### What needs to be done
Change "footer text" to "bottom text" in the part of the data that opens with the line containing "Click the 531900" and closes with the line containing "coord(1265,431)", and give only those lines back with nothing else altered.
########################################
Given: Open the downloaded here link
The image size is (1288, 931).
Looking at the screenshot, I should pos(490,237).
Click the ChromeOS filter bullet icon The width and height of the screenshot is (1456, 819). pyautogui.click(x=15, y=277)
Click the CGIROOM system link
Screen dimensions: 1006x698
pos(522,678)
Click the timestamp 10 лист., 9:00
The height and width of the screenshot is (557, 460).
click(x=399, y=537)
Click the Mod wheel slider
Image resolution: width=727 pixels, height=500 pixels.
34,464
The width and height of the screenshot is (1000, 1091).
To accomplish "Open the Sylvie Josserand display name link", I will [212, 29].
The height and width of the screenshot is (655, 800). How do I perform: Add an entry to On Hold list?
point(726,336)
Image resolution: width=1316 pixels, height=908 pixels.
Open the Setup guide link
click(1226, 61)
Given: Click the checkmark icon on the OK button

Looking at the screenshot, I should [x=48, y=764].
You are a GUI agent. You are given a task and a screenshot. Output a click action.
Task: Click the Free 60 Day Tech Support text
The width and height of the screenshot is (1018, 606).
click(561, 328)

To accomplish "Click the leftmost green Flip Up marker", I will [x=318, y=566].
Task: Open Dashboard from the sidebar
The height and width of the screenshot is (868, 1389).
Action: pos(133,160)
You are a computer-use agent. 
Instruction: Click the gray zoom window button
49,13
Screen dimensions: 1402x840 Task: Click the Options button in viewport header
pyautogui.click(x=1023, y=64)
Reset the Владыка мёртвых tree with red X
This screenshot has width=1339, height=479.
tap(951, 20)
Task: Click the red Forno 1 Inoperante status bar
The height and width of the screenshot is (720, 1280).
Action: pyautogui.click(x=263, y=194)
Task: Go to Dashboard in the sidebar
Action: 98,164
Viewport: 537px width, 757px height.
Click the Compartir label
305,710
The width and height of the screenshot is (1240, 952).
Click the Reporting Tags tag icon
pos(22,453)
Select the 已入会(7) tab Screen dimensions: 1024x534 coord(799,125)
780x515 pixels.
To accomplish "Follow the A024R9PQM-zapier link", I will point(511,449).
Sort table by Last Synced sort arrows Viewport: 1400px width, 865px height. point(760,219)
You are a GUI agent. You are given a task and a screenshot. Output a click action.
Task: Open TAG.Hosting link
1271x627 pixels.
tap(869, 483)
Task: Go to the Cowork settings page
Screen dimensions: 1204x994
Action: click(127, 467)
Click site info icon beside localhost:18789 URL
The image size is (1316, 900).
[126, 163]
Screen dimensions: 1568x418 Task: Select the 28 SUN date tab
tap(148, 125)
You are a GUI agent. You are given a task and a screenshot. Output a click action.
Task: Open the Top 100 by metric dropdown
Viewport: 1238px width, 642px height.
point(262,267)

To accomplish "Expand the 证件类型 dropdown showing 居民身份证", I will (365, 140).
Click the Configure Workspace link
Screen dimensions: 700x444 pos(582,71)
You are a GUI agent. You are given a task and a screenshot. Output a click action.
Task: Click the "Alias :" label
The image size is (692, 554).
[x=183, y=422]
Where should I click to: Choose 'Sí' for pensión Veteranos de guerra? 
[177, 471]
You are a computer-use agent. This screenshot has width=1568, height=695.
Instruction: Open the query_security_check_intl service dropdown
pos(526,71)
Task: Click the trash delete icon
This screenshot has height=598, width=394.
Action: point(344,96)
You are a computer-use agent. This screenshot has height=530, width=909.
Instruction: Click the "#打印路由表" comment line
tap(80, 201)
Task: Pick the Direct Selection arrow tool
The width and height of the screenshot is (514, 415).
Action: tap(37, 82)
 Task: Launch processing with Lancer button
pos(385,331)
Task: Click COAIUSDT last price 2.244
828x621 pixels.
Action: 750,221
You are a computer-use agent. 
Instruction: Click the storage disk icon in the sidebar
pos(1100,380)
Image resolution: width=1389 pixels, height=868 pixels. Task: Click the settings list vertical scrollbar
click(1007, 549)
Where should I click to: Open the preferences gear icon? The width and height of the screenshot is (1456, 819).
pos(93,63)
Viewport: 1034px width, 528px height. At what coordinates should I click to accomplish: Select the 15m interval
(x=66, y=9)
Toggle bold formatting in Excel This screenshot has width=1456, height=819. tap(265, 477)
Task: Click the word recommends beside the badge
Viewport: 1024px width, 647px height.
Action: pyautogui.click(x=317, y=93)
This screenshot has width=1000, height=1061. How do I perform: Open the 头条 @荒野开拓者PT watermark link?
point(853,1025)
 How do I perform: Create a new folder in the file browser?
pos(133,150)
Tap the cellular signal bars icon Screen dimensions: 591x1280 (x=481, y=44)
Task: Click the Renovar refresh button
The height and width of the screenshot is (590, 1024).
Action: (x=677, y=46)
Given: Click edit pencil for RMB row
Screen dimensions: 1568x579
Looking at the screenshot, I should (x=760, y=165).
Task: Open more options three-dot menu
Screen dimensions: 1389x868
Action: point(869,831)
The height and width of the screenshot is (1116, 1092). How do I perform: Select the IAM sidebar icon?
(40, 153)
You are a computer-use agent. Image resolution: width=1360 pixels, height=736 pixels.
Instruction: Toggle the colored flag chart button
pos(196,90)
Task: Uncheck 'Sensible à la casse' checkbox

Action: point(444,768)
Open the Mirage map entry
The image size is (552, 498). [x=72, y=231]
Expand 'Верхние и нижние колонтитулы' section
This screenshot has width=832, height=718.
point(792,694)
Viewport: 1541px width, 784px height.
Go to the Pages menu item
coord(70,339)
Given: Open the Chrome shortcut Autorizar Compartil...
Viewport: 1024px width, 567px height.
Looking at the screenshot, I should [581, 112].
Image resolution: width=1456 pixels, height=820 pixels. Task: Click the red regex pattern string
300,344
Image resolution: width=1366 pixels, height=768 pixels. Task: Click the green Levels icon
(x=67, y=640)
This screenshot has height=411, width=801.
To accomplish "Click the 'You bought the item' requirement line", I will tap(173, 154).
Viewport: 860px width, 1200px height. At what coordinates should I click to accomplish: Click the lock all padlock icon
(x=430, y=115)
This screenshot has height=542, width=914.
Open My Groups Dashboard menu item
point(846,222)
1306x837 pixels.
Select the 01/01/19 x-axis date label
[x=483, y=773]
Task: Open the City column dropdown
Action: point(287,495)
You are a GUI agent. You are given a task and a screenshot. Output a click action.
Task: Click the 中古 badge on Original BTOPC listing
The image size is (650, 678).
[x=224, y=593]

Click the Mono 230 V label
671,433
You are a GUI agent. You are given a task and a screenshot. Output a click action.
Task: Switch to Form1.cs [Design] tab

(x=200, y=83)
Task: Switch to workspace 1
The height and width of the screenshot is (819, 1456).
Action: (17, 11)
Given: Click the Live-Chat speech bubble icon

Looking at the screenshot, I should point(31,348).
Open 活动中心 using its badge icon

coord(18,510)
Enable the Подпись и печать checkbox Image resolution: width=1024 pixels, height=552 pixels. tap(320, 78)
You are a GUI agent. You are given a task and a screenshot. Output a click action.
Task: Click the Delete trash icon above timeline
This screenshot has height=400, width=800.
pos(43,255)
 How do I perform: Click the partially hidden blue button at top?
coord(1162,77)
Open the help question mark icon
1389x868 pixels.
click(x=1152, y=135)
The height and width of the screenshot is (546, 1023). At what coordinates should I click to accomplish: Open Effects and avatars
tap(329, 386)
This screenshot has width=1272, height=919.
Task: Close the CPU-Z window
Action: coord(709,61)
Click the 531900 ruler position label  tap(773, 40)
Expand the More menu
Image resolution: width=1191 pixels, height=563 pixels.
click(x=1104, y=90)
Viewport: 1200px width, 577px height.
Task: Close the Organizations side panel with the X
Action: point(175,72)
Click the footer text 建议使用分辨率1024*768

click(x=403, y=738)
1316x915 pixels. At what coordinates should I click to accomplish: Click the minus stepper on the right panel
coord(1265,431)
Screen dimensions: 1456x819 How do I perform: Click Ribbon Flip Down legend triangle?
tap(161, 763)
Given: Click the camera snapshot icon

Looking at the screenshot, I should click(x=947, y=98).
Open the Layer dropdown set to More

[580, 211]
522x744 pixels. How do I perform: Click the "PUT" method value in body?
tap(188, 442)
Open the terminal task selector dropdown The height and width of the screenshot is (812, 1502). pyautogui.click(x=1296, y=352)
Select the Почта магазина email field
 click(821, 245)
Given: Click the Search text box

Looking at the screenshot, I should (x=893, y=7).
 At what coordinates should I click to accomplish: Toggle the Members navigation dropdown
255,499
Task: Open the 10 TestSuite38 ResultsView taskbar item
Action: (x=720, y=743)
########################################
### Solution for this exercise
Click the 531900 ruler position label  tap(773, 40)
Expand the More menu
Image resolution: width=1191 pixels, height=563 pixels.
click(x=1104, y=90)
Viewport: 1200px width, 577px height.
Task: Close the Organizations side panel with the X
Action: point(175,72)
Click the bottom text 建议使用分辨率1024*768

click(x=403, y=738)
1316x915 pixels. At what coordinates should I click to accomplish: Click the minus stepper on the right panel
coord(1265,431)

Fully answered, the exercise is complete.